This murder mystery is a particularly murky, weird, hallucinatory one. It's set in the deepest thickets of the Argentinian forests, where the country's biggest landowner was tortured to death with his sister-in-law. The authorities believe that the killer was trying to diddle him out of his land, but what's the real story behind the murderer that police called The Man With A Thousand Faces?
The Dating Game Killer
That might sound like incredibly lurid title, but it’s just the bare facts. Rodney Alcala won a date on the American TV show The Dating Game in 1978, when he was in the middle of a murder spree that stretched from New York to Los Angeles. He managed to evade and confuse psychiatrists and police as he killed again and again. It's from the makers of Dr Death and Dirty John, so it's got good pedigree, but be warned: this is a properly grim one.
What Happened To Annie?
You might have first got into Sky News's award-winning podcast strand Storycast with its excellent retelling of a 1983 heist, The Hunt for the Brink's-Mat Gold, but its newest true crime podcast is rather darker. What Happened To Annie? tries to get to the bottom of the death of 30-year-old Annie Börjesson, who was found dead on Prestwick beach in Ayrshire, Scotland, in 2005. Was it suicide? Or was it something to do with the CIA? Annie's family go in search of the truth.
The Adventure Podcast
It looks like we're going to have to settle in and get used to lowering our expectations for the next six months or so, but that's not to say you can't vicariously adventure beyond your immediate surroundings at all. Recently, The Adventure Podcast has spoken to filmmaker Emma Crome about her documentary following the last English poachers, mountain climber Nick Bullock on climbing Mount Gongga in China, and journalist George Monbiot's frankly terrifying early career covering land seizures in Manaus, the heart of the Brazilian Amazon.

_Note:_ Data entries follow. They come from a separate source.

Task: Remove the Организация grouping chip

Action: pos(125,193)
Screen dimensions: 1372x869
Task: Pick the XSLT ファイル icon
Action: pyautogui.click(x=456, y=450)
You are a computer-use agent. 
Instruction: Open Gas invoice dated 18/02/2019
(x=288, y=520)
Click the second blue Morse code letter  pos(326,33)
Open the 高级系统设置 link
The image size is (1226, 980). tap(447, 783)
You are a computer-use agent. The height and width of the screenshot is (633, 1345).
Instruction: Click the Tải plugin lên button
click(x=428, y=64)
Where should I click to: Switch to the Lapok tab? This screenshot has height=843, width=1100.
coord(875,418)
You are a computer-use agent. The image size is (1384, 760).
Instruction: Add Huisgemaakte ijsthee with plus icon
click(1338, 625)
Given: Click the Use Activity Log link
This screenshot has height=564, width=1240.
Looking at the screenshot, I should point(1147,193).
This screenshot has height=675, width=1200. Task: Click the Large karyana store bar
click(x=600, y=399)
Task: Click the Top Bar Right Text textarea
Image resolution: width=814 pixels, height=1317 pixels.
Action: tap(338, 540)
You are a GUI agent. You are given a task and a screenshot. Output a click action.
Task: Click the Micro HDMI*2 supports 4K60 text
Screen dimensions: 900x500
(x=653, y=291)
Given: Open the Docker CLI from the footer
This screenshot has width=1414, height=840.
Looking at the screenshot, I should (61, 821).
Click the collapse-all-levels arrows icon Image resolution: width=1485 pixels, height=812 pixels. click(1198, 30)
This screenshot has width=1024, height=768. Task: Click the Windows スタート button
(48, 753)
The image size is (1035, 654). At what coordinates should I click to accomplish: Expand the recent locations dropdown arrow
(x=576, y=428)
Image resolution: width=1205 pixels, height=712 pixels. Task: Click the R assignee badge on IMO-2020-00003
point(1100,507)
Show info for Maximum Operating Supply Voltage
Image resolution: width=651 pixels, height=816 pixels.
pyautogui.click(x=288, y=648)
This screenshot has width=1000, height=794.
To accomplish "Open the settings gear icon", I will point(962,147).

The third series of Anthems (you can read about the last, themed around Pride month, below) is another collection of manifestos, poems, speeches and stories in sub-10 minute minisodes, this time exploring life in 2020 for Black Britons. Writers, journalists and cultural figures including Afua Hirsch, Charlie Brinkhurst Cuff and Jade Anouka talk heritage, power, beauty, rage and tenderness.
What is this Behaviour?
Artist Almass Badat, filmmaker Aaron Christian and comedian Reuben Christian speak to creative South Asian people including DJs, YouTubers and filmmakers about how their identities mesh with Britain and being British right now, as well as how they navigated their ways through growing up British and Asian. Aaron runs The Asian Man, a project celebrating men's style, too, so there's inspiration to draw from there if you're in a lull.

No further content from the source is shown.